The Affymetrix 6.0 microarrays used for CNV detection contain a total of 906,600 single nucleotide polymorphisms (SNPs) and 946,000 non-polymorphic copy number probes (CNPs) covering all human chromosomes. In the present article, the notion of SNP is used for all analyzed probe sets (SNPs as well as CNPs).
2. Noise Components
Figure 1 shows two samples (visualized by noise-free-cnv), displaying signal intensity (LRR—upper panel) and B-allele frequency (BAF—lower panel) of all SNPs ordered along the chromosomes. The Log R Ratio (LRR) is a normalized measure of the total signal intensity for two alleles of the SNP. The B-Allele Frequency (BAF) is a normalized measure of the allelic intensity ratio of two alleles . Signal intensities in sample ID 2355 show larger variance than in ID 1022. Moreover, a prominent pattern of waves is apparent in sample ID 2355. In many samples, we observed similar wave patterns. The noise-free-cnv software identified waves using a Gaussian filter with a large standard deviation, for instance comprising 1,000 SNPs. This filter “blurs” the values as shown in Figure 2(G,H). We called the resulting wave data the wave component of the LRR values. The variance of the blurred LRR values is a measure for the prominence of waves, the wave variance.

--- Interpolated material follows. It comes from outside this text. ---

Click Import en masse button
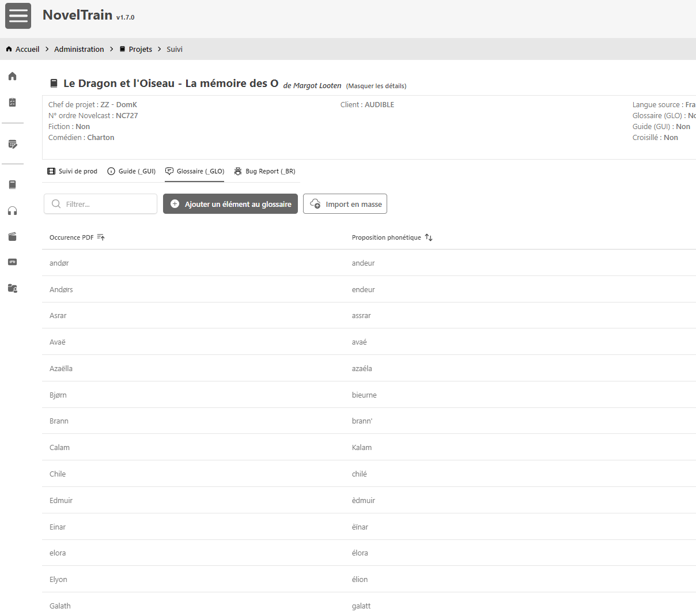The height and width of the screenshot is (616, 696). pos(345,204)
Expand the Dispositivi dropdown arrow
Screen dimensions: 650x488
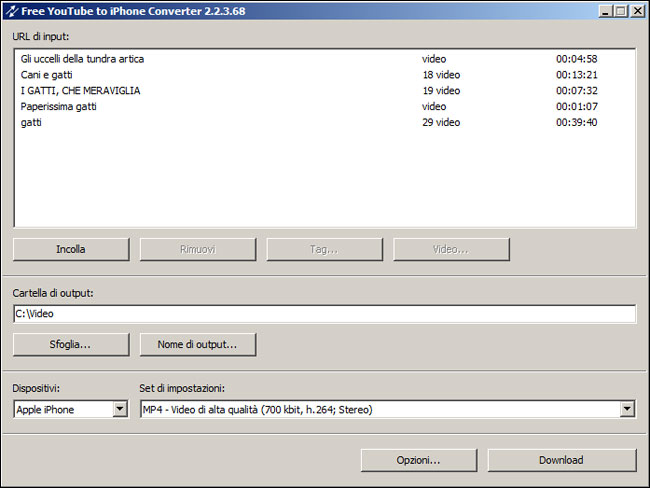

This wave pattern was compared with the banding pattern of metaphase chromosomes (Figure 2). Human metaphase chromosomes were stained with the Giemsa-trypsine procedure, which induces a banding pattern. AT-rich regions are more frequent in Giemsa-dark bands than in Giemsa-light bands [19,20]. In our study samples, Giemsa-dark bands corresponded to genomic regions with reduced probe set signals. This pattern of noise was described by others as “genomic waves” or “CG-waves” [10,11,12,13]. The co-linearity of genomic waves with Giemsa bands illustrates that genomic waves follow a similar pattern in all samples.
After subtraction of the wave component, the resulting LRR values follow an approximately normal distribution around zero. We called the resulting values per-SNP component and their variance the per-SNP variance. The decomposition of system noise in wave component and per-SNP component is shown for one sample in Figure 3. Wave variance and per-SNP variance components were calculated for all samples in Table A1.
The system deviations of individual SNP signal intensities are strongly correlated across samples (Figure 4). To quantify the correlation of the noise (variance) components between different samples, we computed two additional data series: for each SNP the median through all 77 per-SNP components was computed and saved as the per-SNP profile. For the wave profile the same procedure was applied to the wave components. We then computed, for each sample, the correlation between the wave profile and the (individual) wave component as well as the correlation between the per-SNP profile and the (individual) per-SNP component. Details of the algorithm are described in Appendix. The high correlations found in our 77 samples confirmed that wave noise and per-SNP noise are system noise, i.e., follow highly non-random patterns. On average, the correlation was 0.843 for the wave component and 0.568 for the per-SNP component.
3. Factors Associated with Quality of Copy Number Data
The resolution of a classical chromosome study depends on the quality of the chromosomes and is expressed as the total number of visible cytogenetic bands (400 bands: low to moderate quality; 850 bands: excellent quality). According to our knowledge, no comparable quality metric for molecular karyotyping exists. Quality control in most copy number studies consists of rejecting samples with outlier numbers of CNV findings. A quality metric for the resolution of a CNV study (relating the size of a CNV and the likelihood of its detection) has not yet been defined.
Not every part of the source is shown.